▶ **Problem statement**:
Echo every one of the following records back line for line, with no changes.

▶ **Given information**:

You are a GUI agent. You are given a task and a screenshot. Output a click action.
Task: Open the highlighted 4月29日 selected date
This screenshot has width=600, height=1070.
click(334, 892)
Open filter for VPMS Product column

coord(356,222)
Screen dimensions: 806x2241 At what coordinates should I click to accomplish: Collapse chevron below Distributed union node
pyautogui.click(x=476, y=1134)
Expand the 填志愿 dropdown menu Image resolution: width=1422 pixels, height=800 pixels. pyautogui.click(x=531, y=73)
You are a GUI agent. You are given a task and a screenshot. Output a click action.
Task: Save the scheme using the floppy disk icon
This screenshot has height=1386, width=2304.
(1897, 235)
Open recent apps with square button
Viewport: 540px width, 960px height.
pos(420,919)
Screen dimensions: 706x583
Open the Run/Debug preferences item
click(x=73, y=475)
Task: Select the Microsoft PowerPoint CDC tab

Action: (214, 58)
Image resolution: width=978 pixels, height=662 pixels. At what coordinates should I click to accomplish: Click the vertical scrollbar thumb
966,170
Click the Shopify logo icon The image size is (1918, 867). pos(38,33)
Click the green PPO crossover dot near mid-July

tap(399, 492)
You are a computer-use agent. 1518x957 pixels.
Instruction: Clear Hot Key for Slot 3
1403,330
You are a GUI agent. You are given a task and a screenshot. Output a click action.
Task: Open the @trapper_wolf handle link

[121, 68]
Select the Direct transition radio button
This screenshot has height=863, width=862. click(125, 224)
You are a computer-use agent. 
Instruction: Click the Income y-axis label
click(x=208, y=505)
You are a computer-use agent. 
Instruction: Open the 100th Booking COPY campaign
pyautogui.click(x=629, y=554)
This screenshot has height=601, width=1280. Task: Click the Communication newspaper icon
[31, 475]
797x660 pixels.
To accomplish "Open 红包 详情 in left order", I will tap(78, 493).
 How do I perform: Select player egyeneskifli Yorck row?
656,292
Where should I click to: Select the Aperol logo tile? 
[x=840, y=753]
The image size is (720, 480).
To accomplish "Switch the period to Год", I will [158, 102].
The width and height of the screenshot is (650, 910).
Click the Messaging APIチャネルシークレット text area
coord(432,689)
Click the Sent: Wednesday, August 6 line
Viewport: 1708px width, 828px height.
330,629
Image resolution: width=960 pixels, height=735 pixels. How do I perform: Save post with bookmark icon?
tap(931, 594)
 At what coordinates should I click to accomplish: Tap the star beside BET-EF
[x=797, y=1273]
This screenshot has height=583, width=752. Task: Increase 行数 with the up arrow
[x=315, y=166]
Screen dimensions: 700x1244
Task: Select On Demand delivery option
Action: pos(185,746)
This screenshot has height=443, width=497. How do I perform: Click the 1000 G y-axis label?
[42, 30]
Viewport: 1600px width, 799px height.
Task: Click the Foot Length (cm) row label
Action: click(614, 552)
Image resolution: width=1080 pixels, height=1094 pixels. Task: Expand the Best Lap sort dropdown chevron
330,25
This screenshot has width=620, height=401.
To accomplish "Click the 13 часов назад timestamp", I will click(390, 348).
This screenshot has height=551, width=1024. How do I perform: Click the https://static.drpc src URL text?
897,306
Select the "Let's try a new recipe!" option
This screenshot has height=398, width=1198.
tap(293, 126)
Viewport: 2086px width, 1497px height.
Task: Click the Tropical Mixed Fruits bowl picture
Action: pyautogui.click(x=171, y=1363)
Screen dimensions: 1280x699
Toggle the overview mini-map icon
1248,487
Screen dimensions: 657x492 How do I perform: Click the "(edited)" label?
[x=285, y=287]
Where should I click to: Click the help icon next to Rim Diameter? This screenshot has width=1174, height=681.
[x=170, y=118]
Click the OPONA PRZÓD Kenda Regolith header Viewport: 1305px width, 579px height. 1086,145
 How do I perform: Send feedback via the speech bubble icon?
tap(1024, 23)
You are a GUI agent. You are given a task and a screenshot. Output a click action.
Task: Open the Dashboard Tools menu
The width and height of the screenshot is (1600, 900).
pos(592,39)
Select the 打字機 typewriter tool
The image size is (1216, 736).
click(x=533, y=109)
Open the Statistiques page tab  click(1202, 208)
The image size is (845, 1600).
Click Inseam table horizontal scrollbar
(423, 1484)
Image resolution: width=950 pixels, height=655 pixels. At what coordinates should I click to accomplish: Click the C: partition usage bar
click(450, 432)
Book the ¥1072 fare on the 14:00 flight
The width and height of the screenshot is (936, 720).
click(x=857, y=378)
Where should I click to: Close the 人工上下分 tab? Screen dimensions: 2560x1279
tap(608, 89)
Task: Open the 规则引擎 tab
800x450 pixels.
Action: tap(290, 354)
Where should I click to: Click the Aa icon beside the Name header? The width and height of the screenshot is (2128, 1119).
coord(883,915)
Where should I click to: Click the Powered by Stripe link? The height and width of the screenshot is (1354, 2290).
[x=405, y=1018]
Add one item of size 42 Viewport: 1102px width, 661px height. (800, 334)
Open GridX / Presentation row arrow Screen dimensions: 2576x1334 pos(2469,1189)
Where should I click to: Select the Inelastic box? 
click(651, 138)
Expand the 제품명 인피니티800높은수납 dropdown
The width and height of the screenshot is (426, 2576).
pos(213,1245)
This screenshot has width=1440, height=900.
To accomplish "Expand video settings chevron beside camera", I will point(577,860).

▶ **Written response**:
You are a GUI agent. You are given a task and a screenshot. Output a click action.
Task: Open the highlighted 4月29日 selected date
This screenshot has width=600, height=1070.
click(334, 892)
Open filter for VPMS Product column

coord(356,222)
Screen dimensions: 806x2241 At what coordinates should I click to accomplish: Collapse chevron below Distributed union node
pyautogui.click(x=476, y=1134)
Expand the 填志愿 dropdown menu Image resolution: width=1422 pixels, height=800 pixels. pyautogui.click(x=531, y=73)
You are a GUI agent. You are given a task and a screenshot. Output a click action.
Task: Save the scheme using the floppy disk icon
This screenshot has height=1386, width=2304.
(1897, 235)
Open recent apps with square button
Viewport: 540px width, 960px height.
pos(420,919)
Screen dimensions: 706x583
Open the Run/Debug preferences item
click(x=73, y=475)
Task: Select the Microsoft PowerPoint CDC tab

Action: (214, 58)
Image resolution: width=978 pixels, height=662 pixels. At what coordinates should I click to accomplish: Click the vertical scrollbar thumb
966,170
Click the Shopify logo icon The image size is (1918, 867). pos(38,33)
Click the green PPO crossover dot near mid-July

tap(399, 492)
You are a computer-use agent. 1518x957 pixels.
Instruction: Clear Hot Key for Slot 3
1403,330
You are a GUI agent. You are given a task and a screenshot. Output a click action.
Task: Open the @trapper_wolf handle link

[121, 68]
Select the Direct transition radio button
This screenshot has height=863, width=862. click(125, 224)
You are a computer-use agent. 
Instruction: Click the Income y-axis label
click(x=208, y=505)
You are a computer-use agent. 
Instruction: Open the 100th Booking COPY campaign
pyautogui.click(x=629, y=554)
This screenshot has height=601, width=1280. Task: Click the Communication newspaper icon
[31, 475]
797x660 pixels.
To accomplish "Open 红包 详情 in left order", I will tap(78, 493).
 How do I perform: Select player egyeneskifli Yorck row?
656,292
Where should I click to: Select the Aperol logo tile? 
[x=840, y=753]
The image size is (720, 480).
To accomplish "Switch the period to Год", I will [158, 102].
The width and height of the screenshot is (650, 910).
Click the Messaging APIチャネルシークレット text area
coord(432,689)
Click the Sent: Wednesday, August 6 line
Viewport: 1708px width, 828px height.
330,629
Image resolution: width=960 pixels, height=735 pixels. How do I perform: Save post with bookmark icon?
tap(931, 594)
 At what coordinates should I click to accomplish: Tap the star beside BET-EF
[x=797, y=1273]
This screenshot has height=583, width=752. Task: Increase 行数 with the up arrow
[x=315, y=166]
Screen dimensions: 700x1244
Task: Select On Demand delivery option
Action: pos(185,746)
This screenshot has height=443, width=497. How do I perform: Click the 1000 G y-axis label?
[42, 30]
Viewport: 1600px width, 799px height.
Task: Click the Foot Length (cm) row label
Action: click(614, 552)
Image resolution: width=1080 pixels, height=1094 pixels. Task: Expand the Best Lap sort dropdown chevron
330,25
This screenshot has width=620, height=401.
To accomplish "Click the 13 часов назад timestamp", I will click(390, 348).
This screenshot has height=551, width=1024. How do I perform: Click the https://static.drpc src URL text?
897,306
Select the "Let's try a new recipe!" option
This screenshot has height=398, width=1198.
tap(293, 126)
Viewport: 2086px width, 1497px height.
Task: Click the Tropical Mixed Fruits bowl picture
Action: pyautogui.click(x=171, y=1363)
Screen dimensions: 1280x699
Toggle the overview mini-map icon
1248,487
Screen dimensions: 657x492 How do I perform: Click the "(edited)" label?
[x=285, y=287]
Where should I click to: Click the help icon next to Rim Diameter? This screenshot has width=1174, height=681.
[x=170, y=118]
Click the OPONA PRZÓD Kenda Regolith header Viewport: 1305px width, 579px height. 1086,145
 How do I perform: Send feedback via the speech bubble icon?
tap(1024, 23)
You are a GUI agent. You are given a task and a screenshot. Output a click action.
Task: Open the Dashboard Tools menu
The width and height of the screenshot is (1600, 900).
pos(592,39)
Select the 打字機 typewriter tool
The image size is (1216, 736).
click(x=533, y=109)
Open the Statistiques page tab  click(1202, 208)
The image size is (845, 1600).
Click Inseam table horizontal scrollbar
(423, 1484)
Image resolution: width=950 pixels, height=655 pixels. At what coordinates should I click to accomplish: Click the C: partition usage bar
click(450, 432)
Book the ¥1072 fare on the 14:00 flight
The width and height of the screenshot is (936, 720).
click(x=857, y=378)
Where should I click to: Close the 人工上下分 tab? Screen dimensions: 2560x1279
tap(608, 89)
Task: Open the 规则引擎 tab
800x450 pixels.
Action: tap(290, 354)
Where should I click to: Click the Aa icon beside the Name header? The width and height of the screenshot is (2128, 1119).
coord(883,915)
Where should I click to: Click the Powered by Stripe link? The height and width of the screenshot is (1354, 2290).
[x=405, y=1018]
Add one item of size 42 Viewport: 1102px width, 661px height. (800, 334)
Open GridX / Presentation row arrow Screen dimensions: 2576x1334 pos(2469,1189)
Where should I click to: Select the Inelastic box? 
click(651, 138)
Expand the 제품명 인피니티800높은수납 dropdown
The width and height of the screenshot is (426, 2576).
pos(213,1245)
This screenshot has width=1440, height=900.
To accomplish "Expand video settings chevron beside camera", I will point(577,860).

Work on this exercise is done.